Bridget Eileen Rivera: I think what you're asking is super important. And it's one of the reasons why I start my book basically at this point with this question, because I think it's really impossible to understand a whole lot of things that exist [00:25:00] currently today, unless you go all the way back 500 years ago to the Reformation and the changes that happened at this time. And so I think a lot of people are familiar with the fact that the Reformation brought the idea that the requirement of priestly celibacy is unbiblical. And honestly, I think that's the only thing that people really imagine that the Protestant Reformation changed with respect to sexuality, but actually, yeah, it's way bigger than just that.

Because in order to argue that priestly celibacy, requiring priestly celibacy was unbiblical, the reformers had to create a completely different way of thinking about human sexuality, had to [00:26:00] develop completely different arguments and, and logics behind human sexuality than what had been previously understood from scripture.
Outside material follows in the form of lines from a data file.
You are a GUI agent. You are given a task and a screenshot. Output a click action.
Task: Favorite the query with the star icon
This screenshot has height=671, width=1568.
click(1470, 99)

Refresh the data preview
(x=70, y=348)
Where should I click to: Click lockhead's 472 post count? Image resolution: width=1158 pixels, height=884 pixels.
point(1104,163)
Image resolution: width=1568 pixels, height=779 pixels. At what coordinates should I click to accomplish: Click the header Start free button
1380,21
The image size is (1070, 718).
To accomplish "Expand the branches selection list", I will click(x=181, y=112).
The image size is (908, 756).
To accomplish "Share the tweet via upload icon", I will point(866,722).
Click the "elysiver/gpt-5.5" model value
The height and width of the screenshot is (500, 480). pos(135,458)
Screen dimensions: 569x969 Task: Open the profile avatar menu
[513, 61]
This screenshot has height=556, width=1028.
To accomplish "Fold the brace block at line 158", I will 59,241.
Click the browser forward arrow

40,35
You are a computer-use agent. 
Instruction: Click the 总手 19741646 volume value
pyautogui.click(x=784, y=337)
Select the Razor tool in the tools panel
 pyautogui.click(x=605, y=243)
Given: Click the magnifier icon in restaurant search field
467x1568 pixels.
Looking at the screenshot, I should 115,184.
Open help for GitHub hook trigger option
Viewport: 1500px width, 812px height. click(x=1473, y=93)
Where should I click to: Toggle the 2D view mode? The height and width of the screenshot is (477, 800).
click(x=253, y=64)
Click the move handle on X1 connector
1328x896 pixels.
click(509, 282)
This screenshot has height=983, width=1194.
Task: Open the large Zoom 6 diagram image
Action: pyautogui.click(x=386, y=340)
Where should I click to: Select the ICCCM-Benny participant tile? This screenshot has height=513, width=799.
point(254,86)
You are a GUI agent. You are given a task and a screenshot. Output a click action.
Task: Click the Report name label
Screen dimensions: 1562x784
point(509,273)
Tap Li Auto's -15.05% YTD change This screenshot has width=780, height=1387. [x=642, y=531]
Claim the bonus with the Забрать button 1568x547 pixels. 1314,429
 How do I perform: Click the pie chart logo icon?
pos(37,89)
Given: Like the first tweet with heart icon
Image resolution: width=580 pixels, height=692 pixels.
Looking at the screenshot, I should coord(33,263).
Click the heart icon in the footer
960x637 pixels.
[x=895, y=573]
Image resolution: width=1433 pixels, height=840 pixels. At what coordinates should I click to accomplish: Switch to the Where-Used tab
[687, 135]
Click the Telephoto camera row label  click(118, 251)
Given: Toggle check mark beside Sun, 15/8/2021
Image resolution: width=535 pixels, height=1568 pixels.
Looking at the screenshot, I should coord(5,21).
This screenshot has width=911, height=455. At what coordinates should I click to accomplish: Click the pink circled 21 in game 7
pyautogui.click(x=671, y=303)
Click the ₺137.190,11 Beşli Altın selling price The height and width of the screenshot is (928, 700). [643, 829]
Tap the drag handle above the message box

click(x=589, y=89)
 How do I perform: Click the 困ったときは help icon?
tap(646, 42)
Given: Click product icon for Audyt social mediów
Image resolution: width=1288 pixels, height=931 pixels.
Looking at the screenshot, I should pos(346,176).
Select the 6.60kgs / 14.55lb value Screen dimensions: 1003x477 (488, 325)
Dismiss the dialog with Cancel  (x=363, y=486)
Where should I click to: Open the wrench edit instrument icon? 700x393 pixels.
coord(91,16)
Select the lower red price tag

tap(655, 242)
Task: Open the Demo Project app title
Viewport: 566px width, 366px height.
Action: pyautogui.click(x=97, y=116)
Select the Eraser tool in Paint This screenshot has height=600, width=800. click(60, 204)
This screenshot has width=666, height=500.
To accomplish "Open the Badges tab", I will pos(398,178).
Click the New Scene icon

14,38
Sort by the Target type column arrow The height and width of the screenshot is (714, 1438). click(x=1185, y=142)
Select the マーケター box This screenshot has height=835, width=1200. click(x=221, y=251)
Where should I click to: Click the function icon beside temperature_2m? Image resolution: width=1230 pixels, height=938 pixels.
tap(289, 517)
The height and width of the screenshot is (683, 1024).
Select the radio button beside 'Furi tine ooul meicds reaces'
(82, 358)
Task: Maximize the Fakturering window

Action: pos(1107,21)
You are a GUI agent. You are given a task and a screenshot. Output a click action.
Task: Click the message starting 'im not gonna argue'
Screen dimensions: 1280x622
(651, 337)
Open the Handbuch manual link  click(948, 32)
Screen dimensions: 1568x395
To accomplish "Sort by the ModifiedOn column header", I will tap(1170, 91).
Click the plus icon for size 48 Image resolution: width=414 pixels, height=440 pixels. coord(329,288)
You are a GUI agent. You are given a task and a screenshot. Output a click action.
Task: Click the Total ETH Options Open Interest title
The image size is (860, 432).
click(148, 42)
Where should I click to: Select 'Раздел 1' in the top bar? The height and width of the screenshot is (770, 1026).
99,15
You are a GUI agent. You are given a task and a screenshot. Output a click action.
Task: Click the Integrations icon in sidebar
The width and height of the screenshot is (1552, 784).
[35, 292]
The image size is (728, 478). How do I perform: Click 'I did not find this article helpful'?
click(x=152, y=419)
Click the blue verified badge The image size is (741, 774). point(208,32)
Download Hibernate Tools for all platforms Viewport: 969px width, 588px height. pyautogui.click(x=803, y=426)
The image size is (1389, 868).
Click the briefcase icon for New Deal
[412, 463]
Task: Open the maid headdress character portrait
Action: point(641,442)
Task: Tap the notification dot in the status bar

Um, and so what you see in the reformers writings, um, and, uh, Luther and Calvin are some of the most notable within this, is this idea, to what you were saying, that sexual urges are innate to human nature. They are intrinsic. You can't divorce our sexual desire from what it means to be human. And so to deny someone sexual intercourse, to deny them the ability to ever have sex, is to deny them something that is intrinsic to who they are. It's to deny them the ability to fully realize who [00:27:00] they are as a human being made in the image of God.

There's, and I share this in my book, Martin Luther, he's making this argument and he is, he's bringing this out and he's, he says sex is just as necessary as the fact that I am a man or a woman. It is innate to human existence and just as necessary as waking or sleeping or eating or relieving yourself. Like these things are basic facts. And so you can't say, you can't deny someone sex. It would be like denying them food. It would be like denying them water. It's intrinsic; it's necessary. And so that was the argument that enabled the reformers to say that requiring priests to be celibate is unbiblical.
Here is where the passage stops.